▶ [DIRECTIVE]:
Convert everything from the line containing "Image resolution: width=1440" down to the line containing "the user profile" into a JSON list of strings, one string per line, skipping blank lines and leaving out the pictures.

▶ [INFORMATION SUPPLIED]:
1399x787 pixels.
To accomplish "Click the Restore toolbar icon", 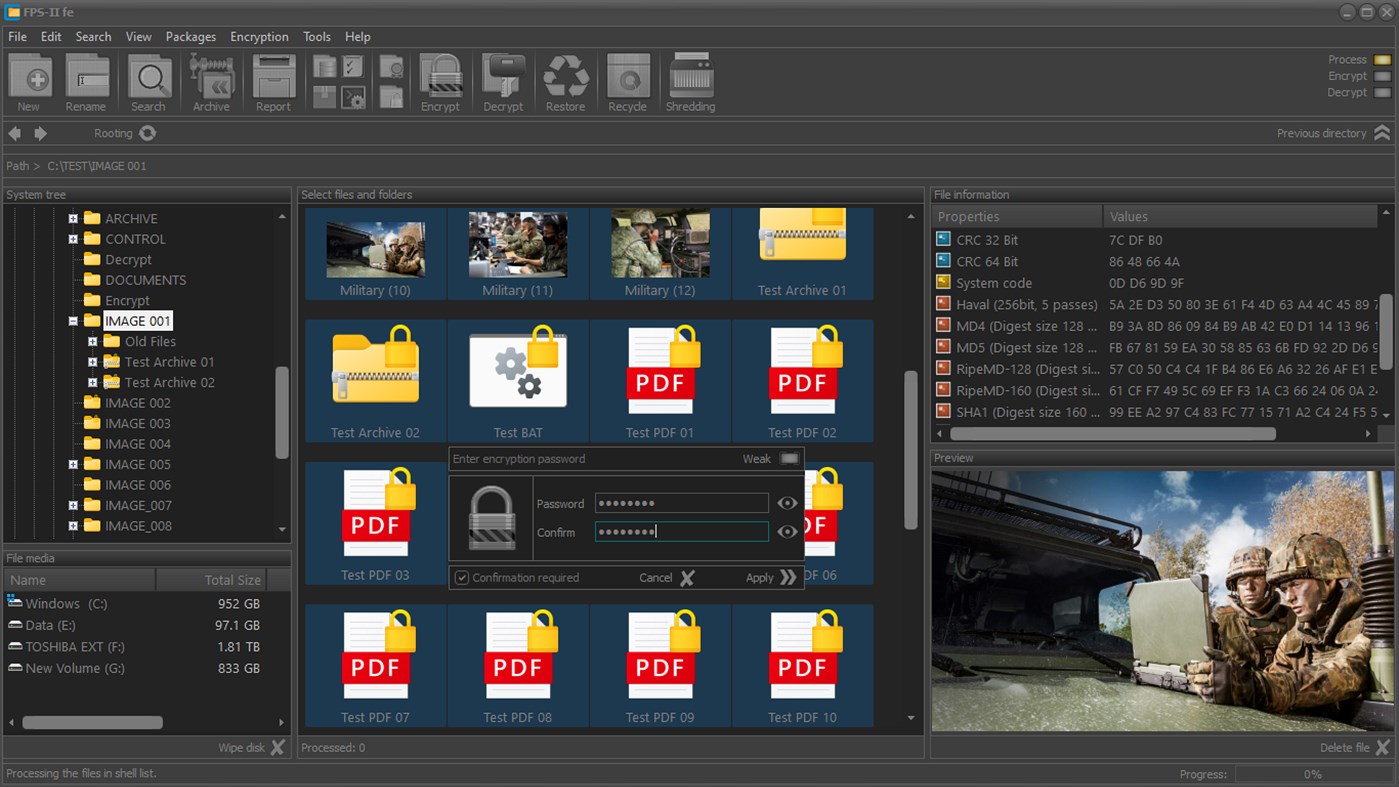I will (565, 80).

...

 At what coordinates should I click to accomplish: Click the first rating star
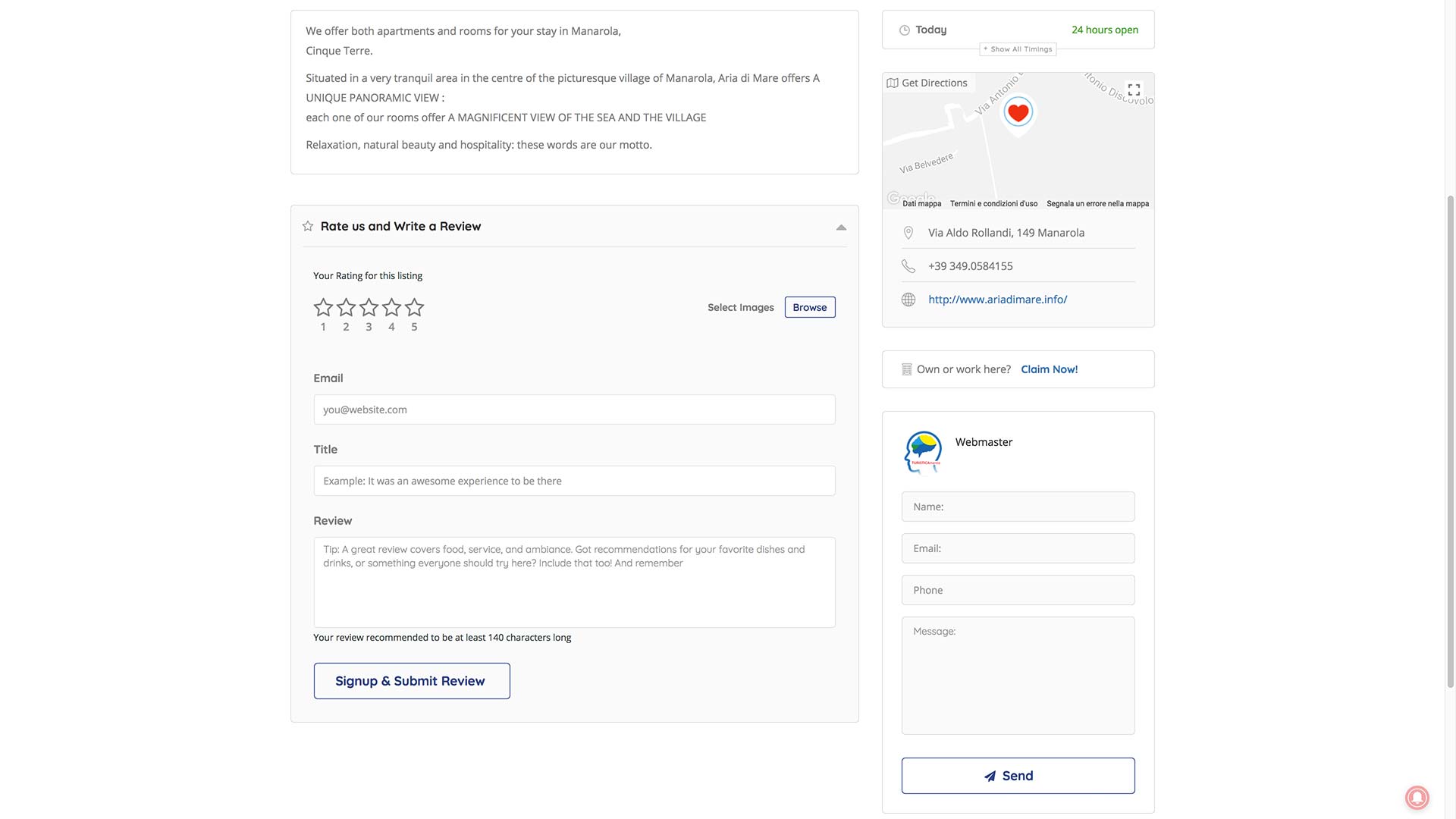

--

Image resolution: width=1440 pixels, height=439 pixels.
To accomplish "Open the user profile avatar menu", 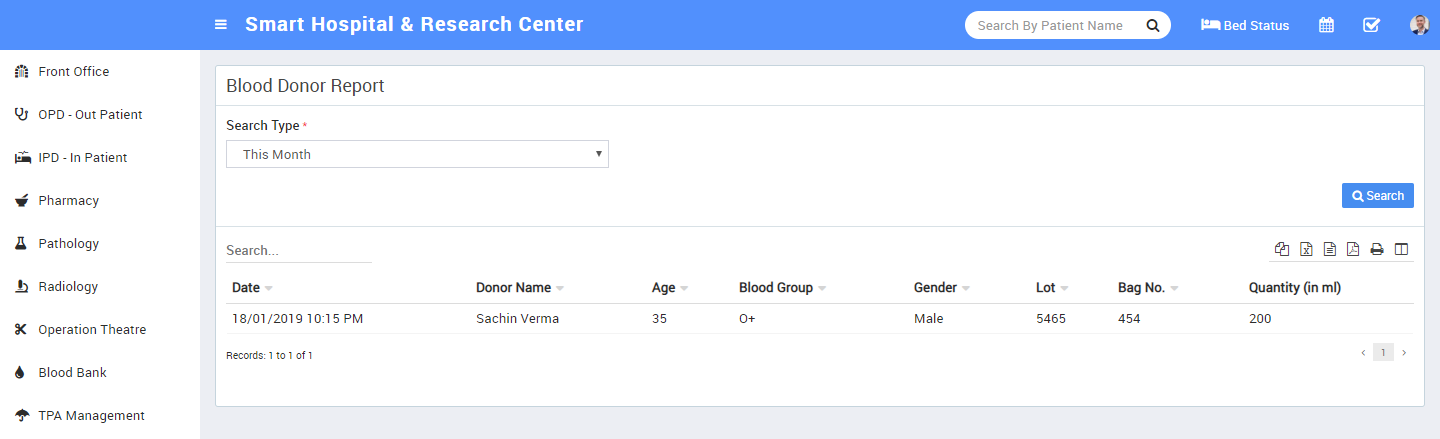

▶ [SOLUTION TO THE PROBLEM]:
[
  "Image resolution: width=1440 pixels, height=439 pixels.",
  "To accomplish \"Open the user profile avatar menu\", "
]